弊社四代目社長の白山晰也が記した著書「眼鏡の社会史」(ダイヤモンド社)の無料公開連載の第十八回です。
老舗眼鏡店の代表であった白山晰也が眼鏡の歴史について語ります。
今回は南蛮屏風と眼鏡についてです。前回はこちら

2 南蛮屏風と眼鏡
眼鏡をかけた南蛮人
かつて大西克知博士は、「眼鏡雑記(続)」(『日本眼科学会雑誌』二三巻七号、大正八年)で、「眼鏡ヲ装ヘル人物絵」として一三枚の絵画を紹介し、その中で菱川師宣筆になる「和国諸職絵尽」第二帖の蒔絵師を、眼鏡を装える人物絵の最古のものとされた。
しかし、現在では、眼鏡をかけた人物を描いた風俗画の最古の作品として、南蛮屏風をあげることができる。

南蛮屏風とは、安土、桃山時代より江戸時代初期にかけて発達した風俗画の一ジャンルであり、来日した南蛮人、つまりポルトガル、スペイン人の風俗を、在来の狩野派の画家によって描いたものである。
その製作年代は、文祿二年(一五九三年)から始まり慶長十九年(一六一四年)にいたる、わずか二〇年ばかりで、その間に流行をみた、近世風俗画の中でも特異な存在である。

ところで、南蛮屏風は全部で約五七点あるが、その中で眼鏡を掛けた南蛮人が描かれている作品としては管見の限りで次の三点がある。

①大阪、南蛮文化館の六曲一双屏風(一六四・〇×三六二・六センチ)、②神戸、神戸市立博物館の六曲一双屏風(一五五・六×三六四・六センチ)、③東京、サントリー美術館の六曲一双屏風(一五六・六×三六〇・九センチ)の三点で、いずれも第一期(一五九三~一六〇〇年)に製作された、写実性の高い作品である。

①の南蛮屏風〔図6-1〕は、狩野光信の作品とされている。
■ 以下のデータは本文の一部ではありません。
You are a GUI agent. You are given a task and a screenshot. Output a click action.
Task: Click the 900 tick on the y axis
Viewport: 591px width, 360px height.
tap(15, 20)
右隻には、港に上陸したポルトガル人一行の行列を中心にして、キリスト教会堂の建物や、そこで生活する宣教師を配置し、左隻には、南蛮船の入港風景を描いたものである。

6-1
この屏風には、眼鏡をかけた一人の宣教師が描かれているが、眼鏡をかけた「人物図としては、おそらく一番古いものではないだろうか。
画面中央に描かれたその宣教師は、服装からしてイエスズ会の宣教師であることがわかる。
ところが、眼鏡をかけた宣教師の手前には、茶の服と頭巾を被ったフランシスコ会宣教師が描かれている。
フランシスコ会の宣教師が日本へ来日したのは一五九三年、肥前名護屋において秀吉に謁見し、フィリピン長官の親書を提出したのが最初であるから、このことからしても、屏風の製作年代が一五九三年以後であることがわかる。

さて、上陸したカピタン一行を迎える眼鏡をかけた宣教師であるが、よく見ると、眼鏡を逆さまにかけているように見える。
第一期の南蛮屏風は写実性にすぐれているといわれるが、この眼鏡の描きかたはいかがなものであろうか。
他の②、③に描かれた眼鏡は正しく装着された形で描かれていることからすると、画家の観察力不足なのであろうか。
まだ眼鏡が稀有な存在の時代だったので、記憶違いかもしれない。

②の南蛮屏風〔図6-2〕は、狩野内膳の款印と署名のある屏風である。


③の南蛮屏風〔図6-3〕は、狩野山楽の作品とされている。


ところで、南蛮屏風に描かれた眼鏡は、いずれも鼻眼鏡のようである。
また、かけている人物は、いずれも屋外での使用である。
このことは、もし実見したことの描写だとすれば、使っている眼鏡は近視用ということになる。
これに対して、わが国の風俗画には、眼鏡を屋外で、しかも歩行中にかけているというのは大変少ない。
眼鏡をかけた人物というのは、屋内で、しかも細工仕事に用いている図が圧倒的に多いのである。

作者が、それぞれ異なる三つの南蛮屏風に、それぞれ異なる形で眼鏡を描いていることは、眼鏡が長崎のポルトガル人社会では、普通に見られたためだろうか。